[MATERIAL SUPPLIED]:
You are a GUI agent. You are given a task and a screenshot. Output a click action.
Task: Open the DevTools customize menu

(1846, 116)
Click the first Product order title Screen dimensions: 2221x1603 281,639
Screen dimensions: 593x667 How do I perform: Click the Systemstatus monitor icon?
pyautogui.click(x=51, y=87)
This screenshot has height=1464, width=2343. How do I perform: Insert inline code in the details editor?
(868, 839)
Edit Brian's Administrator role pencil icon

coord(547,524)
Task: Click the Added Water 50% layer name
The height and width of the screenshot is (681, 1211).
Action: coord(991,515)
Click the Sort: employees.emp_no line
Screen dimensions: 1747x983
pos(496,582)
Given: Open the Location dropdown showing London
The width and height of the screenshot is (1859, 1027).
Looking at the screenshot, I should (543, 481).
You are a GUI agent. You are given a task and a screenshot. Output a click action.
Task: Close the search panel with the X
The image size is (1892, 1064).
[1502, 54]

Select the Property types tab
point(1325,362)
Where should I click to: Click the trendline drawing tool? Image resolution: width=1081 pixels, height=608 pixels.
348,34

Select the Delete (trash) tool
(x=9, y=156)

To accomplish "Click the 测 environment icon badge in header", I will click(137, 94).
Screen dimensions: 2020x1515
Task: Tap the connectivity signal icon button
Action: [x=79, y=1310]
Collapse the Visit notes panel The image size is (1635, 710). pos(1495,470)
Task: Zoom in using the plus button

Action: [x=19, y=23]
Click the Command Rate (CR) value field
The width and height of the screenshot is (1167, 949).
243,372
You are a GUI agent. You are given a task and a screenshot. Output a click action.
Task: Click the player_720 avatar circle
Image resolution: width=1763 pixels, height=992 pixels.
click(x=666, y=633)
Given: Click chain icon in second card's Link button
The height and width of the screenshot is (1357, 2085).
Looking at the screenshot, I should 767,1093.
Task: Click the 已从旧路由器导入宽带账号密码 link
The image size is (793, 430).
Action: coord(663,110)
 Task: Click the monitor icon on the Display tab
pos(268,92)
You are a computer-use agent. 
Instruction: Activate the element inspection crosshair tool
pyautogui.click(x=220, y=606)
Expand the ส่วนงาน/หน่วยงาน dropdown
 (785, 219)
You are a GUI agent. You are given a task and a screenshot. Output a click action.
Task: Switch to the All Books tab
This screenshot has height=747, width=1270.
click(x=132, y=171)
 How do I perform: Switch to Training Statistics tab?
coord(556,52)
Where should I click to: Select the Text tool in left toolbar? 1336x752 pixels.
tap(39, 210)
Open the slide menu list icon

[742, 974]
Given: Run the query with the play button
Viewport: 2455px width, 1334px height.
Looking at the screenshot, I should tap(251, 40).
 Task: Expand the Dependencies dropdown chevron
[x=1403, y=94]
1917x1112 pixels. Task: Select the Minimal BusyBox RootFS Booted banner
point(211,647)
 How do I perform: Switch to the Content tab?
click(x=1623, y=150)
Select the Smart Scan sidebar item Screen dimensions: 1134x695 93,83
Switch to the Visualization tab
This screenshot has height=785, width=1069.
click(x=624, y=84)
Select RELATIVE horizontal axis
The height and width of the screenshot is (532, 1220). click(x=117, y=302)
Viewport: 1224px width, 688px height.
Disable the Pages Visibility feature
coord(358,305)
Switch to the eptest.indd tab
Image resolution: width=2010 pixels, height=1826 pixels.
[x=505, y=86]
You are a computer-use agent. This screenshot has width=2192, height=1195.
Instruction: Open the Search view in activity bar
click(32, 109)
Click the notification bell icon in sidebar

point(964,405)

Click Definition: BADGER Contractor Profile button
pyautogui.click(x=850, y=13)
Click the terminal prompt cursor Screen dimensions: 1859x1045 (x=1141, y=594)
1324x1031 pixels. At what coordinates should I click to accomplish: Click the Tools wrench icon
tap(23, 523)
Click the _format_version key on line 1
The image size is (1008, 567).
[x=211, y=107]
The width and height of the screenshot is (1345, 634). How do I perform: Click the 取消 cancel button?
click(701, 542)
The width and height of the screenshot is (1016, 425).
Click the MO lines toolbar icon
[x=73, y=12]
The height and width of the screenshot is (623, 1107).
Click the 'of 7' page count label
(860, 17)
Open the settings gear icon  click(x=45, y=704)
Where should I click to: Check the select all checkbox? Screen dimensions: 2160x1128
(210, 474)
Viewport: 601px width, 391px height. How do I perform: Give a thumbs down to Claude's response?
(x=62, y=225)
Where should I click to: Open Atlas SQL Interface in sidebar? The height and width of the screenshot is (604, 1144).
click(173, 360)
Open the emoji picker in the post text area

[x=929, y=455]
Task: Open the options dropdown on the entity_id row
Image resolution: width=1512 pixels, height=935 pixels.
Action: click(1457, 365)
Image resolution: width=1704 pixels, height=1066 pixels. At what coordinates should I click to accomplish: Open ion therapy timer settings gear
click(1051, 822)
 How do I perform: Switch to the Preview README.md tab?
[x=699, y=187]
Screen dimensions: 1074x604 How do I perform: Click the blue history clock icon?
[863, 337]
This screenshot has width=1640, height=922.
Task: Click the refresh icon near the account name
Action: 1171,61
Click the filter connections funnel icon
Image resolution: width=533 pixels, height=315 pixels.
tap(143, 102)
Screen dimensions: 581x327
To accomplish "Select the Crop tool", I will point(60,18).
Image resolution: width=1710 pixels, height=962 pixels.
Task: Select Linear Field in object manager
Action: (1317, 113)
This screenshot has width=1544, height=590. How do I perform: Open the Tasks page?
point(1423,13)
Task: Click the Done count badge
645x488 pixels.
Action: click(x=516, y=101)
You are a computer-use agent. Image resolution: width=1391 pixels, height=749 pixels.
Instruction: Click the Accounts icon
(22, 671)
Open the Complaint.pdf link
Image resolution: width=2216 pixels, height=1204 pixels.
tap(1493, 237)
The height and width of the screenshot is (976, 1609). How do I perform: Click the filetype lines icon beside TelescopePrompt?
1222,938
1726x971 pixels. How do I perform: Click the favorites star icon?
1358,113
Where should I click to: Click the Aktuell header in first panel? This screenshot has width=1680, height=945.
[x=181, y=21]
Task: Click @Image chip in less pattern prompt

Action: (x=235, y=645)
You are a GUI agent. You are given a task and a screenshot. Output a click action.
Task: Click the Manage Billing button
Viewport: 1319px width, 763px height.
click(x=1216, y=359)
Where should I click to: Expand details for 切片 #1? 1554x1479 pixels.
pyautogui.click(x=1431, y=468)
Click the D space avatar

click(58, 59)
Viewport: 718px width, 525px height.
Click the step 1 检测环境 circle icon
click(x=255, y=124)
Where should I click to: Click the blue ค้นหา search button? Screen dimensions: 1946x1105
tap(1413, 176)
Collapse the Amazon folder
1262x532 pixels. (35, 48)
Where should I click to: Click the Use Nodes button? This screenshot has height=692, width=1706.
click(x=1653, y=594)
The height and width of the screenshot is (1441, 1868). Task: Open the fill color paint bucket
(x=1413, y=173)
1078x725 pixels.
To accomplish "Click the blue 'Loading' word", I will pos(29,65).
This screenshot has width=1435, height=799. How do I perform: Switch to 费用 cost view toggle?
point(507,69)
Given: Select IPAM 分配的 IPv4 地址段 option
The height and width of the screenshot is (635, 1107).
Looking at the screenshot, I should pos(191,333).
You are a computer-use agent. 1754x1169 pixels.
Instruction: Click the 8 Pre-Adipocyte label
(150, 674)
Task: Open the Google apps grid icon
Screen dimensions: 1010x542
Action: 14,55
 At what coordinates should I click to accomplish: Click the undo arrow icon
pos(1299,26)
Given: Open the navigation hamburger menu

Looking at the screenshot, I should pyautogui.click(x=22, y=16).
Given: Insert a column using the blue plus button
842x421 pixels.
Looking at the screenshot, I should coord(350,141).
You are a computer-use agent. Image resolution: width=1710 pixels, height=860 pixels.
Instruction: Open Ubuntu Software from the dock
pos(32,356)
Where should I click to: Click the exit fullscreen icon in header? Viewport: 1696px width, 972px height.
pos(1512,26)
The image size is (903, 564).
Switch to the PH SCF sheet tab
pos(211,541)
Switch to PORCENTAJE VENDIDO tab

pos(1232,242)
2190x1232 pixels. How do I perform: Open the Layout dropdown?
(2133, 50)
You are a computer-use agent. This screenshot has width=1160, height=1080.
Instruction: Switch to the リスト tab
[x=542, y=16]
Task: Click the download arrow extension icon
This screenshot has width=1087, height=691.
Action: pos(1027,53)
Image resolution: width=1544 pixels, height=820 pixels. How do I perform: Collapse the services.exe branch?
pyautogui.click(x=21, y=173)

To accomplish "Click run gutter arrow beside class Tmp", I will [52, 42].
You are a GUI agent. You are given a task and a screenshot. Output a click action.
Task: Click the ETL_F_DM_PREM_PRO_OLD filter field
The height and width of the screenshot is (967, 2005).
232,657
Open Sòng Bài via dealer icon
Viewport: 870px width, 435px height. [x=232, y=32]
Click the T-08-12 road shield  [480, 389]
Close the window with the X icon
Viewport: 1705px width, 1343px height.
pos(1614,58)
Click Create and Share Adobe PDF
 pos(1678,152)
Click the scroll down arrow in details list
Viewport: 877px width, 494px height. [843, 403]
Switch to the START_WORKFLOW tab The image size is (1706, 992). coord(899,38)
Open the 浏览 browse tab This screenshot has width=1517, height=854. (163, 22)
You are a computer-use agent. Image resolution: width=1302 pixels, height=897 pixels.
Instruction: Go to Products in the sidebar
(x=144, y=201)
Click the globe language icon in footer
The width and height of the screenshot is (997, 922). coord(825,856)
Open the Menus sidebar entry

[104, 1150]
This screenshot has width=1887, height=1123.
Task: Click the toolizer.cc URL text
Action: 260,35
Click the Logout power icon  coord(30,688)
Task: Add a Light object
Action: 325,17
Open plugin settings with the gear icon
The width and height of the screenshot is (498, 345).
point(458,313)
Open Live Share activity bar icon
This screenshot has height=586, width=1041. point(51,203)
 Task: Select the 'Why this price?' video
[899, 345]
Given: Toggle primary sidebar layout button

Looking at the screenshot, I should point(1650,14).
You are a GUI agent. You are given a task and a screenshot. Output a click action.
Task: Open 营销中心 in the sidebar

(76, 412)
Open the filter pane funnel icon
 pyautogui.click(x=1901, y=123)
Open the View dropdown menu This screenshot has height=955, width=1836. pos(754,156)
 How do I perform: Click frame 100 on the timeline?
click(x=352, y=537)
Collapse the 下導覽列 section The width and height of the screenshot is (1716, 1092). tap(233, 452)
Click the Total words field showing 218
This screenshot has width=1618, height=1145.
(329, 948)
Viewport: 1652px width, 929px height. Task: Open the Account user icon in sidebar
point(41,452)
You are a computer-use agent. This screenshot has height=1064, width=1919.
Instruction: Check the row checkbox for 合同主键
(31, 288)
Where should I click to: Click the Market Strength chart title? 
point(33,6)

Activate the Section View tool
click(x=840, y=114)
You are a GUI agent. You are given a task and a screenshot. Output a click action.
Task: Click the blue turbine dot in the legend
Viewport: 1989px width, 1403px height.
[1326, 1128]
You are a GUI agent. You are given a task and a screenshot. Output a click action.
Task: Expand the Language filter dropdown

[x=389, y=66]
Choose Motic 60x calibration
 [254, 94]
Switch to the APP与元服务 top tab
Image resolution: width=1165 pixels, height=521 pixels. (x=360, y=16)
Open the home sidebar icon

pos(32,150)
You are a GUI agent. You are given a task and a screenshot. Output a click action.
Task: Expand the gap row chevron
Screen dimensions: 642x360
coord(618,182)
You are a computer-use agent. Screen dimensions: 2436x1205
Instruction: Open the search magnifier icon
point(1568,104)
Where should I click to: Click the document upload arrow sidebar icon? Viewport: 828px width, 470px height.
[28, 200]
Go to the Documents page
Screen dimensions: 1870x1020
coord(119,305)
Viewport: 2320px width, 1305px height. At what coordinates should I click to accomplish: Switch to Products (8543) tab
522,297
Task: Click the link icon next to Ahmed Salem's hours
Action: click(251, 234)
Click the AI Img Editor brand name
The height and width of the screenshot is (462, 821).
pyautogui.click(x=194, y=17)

[EXERCISE REQUIREMENTS]: Copy out every line from the records that has the word "Close".

[TASK RESULT]:
Task: Close the search panel with the X
Close the window with the X icon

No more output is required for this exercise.